Exercise | Write out the records below word for word, please.

Data supplied Block Start

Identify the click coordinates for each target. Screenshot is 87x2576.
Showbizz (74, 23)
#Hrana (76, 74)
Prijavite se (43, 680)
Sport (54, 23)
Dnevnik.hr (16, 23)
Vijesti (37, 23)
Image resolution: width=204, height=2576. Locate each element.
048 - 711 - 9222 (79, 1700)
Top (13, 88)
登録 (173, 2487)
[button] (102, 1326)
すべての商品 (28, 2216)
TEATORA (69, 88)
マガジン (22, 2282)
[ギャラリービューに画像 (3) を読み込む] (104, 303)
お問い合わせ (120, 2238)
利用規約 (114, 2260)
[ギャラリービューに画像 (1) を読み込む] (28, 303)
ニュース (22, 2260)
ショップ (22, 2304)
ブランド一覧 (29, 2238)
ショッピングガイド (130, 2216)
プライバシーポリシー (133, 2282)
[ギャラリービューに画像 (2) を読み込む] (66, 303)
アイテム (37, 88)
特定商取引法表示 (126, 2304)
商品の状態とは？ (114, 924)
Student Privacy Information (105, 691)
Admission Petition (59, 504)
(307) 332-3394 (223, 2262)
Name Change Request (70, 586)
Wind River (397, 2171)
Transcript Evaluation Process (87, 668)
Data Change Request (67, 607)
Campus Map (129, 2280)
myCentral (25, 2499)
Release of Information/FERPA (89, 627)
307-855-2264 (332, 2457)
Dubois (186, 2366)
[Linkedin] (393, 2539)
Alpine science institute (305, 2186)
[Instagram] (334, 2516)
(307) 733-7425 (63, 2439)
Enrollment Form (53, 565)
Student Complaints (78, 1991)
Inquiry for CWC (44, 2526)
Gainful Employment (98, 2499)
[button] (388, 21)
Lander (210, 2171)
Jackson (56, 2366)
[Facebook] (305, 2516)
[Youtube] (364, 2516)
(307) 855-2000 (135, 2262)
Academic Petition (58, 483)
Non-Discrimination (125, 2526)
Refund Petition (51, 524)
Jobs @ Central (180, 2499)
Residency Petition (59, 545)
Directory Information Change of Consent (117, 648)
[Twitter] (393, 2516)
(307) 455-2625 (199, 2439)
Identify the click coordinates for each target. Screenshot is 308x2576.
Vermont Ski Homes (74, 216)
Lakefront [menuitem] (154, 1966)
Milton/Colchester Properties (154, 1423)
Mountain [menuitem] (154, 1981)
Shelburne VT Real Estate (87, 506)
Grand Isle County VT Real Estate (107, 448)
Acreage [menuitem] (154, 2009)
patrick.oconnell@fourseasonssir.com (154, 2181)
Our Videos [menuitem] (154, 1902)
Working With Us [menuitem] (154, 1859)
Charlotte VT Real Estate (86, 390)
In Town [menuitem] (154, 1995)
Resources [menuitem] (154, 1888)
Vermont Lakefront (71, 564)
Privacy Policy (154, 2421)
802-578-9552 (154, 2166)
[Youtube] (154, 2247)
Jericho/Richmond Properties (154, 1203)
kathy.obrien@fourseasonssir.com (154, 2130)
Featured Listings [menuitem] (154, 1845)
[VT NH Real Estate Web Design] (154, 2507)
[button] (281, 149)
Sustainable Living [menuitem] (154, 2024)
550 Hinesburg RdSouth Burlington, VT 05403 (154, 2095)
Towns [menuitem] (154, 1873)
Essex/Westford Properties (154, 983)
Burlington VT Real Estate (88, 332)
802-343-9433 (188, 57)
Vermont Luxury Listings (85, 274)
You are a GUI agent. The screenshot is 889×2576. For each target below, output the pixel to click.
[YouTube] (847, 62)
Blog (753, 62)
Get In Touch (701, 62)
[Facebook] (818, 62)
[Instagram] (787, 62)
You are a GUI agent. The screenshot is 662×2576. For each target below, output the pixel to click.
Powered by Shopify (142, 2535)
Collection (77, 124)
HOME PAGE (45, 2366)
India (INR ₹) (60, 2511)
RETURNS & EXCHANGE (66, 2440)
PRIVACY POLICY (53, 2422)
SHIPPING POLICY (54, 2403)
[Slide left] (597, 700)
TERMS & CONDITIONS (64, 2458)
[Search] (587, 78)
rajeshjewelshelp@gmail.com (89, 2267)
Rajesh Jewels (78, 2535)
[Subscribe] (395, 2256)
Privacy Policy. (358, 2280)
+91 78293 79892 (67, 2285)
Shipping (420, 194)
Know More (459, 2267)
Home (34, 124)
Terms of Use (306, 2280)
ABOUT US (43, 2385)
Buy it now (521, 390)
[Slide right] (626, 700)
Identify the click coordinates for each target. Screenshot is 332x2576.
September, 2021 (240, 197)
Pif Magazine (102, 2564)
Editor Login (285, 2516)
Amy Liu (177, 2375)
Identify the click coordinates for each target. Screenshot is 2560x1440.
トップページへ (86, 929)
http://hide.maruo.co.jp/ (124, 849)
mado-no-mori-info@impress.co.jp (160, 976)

Data supplied Block End

Task answer |
Identify the click coordinates for each target. Screenshot is 87x2576.
Showbizz (74, 23)
#Hrana (76, 74)
Prijavite se (43, 680)
Sport (54, 23)
Dnevnik.hr (16, 23)
Vijesti (37, 23)
Image resolution: width=204, height=2576. Locate each element.
048 - 711 - 9222 (79, 1700)
Top (13, 88)
登録 (173, 2487)
[button] (102, 1326)
すべての商品 (28, 2216)
TEATORA (69, 88)
マガジン (22, 2282)
[ギャラリービューに画像 (3) を読み込む] (104, 303)
お問い合わせ (120, 2238)
利用規約 (114, 2260)
[ギャラリービューに画像 (1) を読み込む] (28, 303)
ニュース (22, 2260)
ショップ (22, 2304)
ブランド一覧 (29, 2238)
ショッピングガイド (130, 2216)
プライバシーポリシー (133, 2282)
[ギャラリービューに画像 (2) を読み込む] (66, 303)
アイテム (37, 88)
特定商取引法表示 (126, 2304)
商品の状態とは？ (114, 924)
Student Privacy Information (105, 691)
Admission Petition (59, 504)
(307) 332-3394 (223, 2262)
Name Change Request (70, 586)
Wind River (397, 2171)
Transcript Evaluation Process (87, 668)
Data Change Request (67, 607)
Campus Map (129, 2280)
myCentral (25, 2499)
Release of Information/FERPA (89, 627)
307-855-2264 (332, 2457)
Dubois (186, 2366)
[Linkedin] (393, 2539)
Alpine science institute (305, 2186)
[Instagram] (334, 2516)
(307) 733-7425 (63, 2439)
Enrollment Form (53, 565)
Student Complaints (78, 1991)
Inquiry for CWC (44, 2526)
Gainful Employment (98, 2499)
[button] (388, 21)
Lander (210, 2171)
Jackson (56, 2366)
[Facebook] (305, 2516)
[Youtube] (364, 2516)
(307) 855-2000 (135, 2262)
Academic Petition (58, 483)
Non-Discrimination (125, 2526)
Refund Petition (51, 524)
Jobs @ Central (180, 2499)
Residency Petition (59, 545)
Directory Information Change of Consent (117, 648)
[Twitter] (393, 2516)
(307) 455-2625 (199, 2439)
Identify the click coordinates for each target. Screenshot is 308x2576.
Vermont Ski Homes (74, 216)
Lakefront [menuitem] (154, 1966)
Milton/Colchester Properties (154, 1423)
Mountain [menuitem] (154, 1981)
Shelburne VT Real Estate (87, 506)
Grand Isle County VT Real Estate (107, 448)
Acreage [menuitem] (154, 2009)
patrick.oconnell@fourseasonssir.com (154, 2181)
Our Videos [menuitem] (154, 1902)
Working With Us [menuitem] (154, 1859)
Charlotte VT Real Estate (86, 390)
In Town [menuitem] (154, 1995)
Resources [menuitem] (154, 1888)
Vermont Lakefront (71, 564)
Privacy Policy (154, 2421)
802-578-9552 (154, 2166)
[Youtube] (154, 2247)
Jericho/Richmond Properties (154, 1203)
kathy.obrien@fourseasonssir.com (154, 2130)
Featured Listings [menuitem] (154, 1845)
[VT NH Real Estate Web Design] (154, 2507)
[button] (281, 149)
Sustainable Living [menuitem] (154, 2024)
550 Hinesburg RdSouth Burlington, VT 05403 (154, 2095)
Towns [menuitem] (154, 1873)
Essex/Westford Properties (154, 983)
Burlington VT Real Estate (88, 332)
802-343-9433 (188, 57)
Vermont Luxury Listings (85, 274)
You are a GUI agent. The screenshot is 889×2576. For each target below, output the pixel to click.
[YouTube] (847, 62)
Blog (753, 62)
Get In Touch (701, 62)
[Facebook] (818, 62)
[Instagram] (787, 62)
You are a GUI agent. The screenshot is 662×2576. For each target below, output the pixel to click.
Powered by Shopify (142, 2535)
Collection (77, 124)
HOME PAGE (45, 2366)
India (INR ₹) (60, 2511)
RETURNS & EXCHANGE (66, 2440)
PRIVACY POLICY (53, 2422)
SHIPPING POLICY (54, 2403)
[Slide left] (597, 700)
TERMS & CONDITIONS (64, 2458)
[Search] (587, 78)
rajeshjewelshelp@gmail.com (89, 2267)
Rajesh Jewels (78, 2535)
[Subscribe] (395, 2256)
Privacy Policy. (358, 2280)
+91 78293 79892 (67, 2285)
Shipping (420, 194)
Know More (459, 2267)
Home (34, 124)
Terms of Use (306, 2280)
ABOUT US (43, 2385)
Buy it now (521, 390)
[Slide right] (626, 700)
Identify the click coordinates for each target. Screenshot is 332x2576.
September, 2021 (240, 197)
Pif Magazine (102, 2564)
Editor Login (285, 2516)
Amy Liu (177, 2375)
Identify the click coordinates for each target. Screenshot is 2560x1440.
トップページへ (86, 929)
http://hide.maruo.co.jp/ (124, 849)
mado-no-mori-info@impress.co.jp (160, 976)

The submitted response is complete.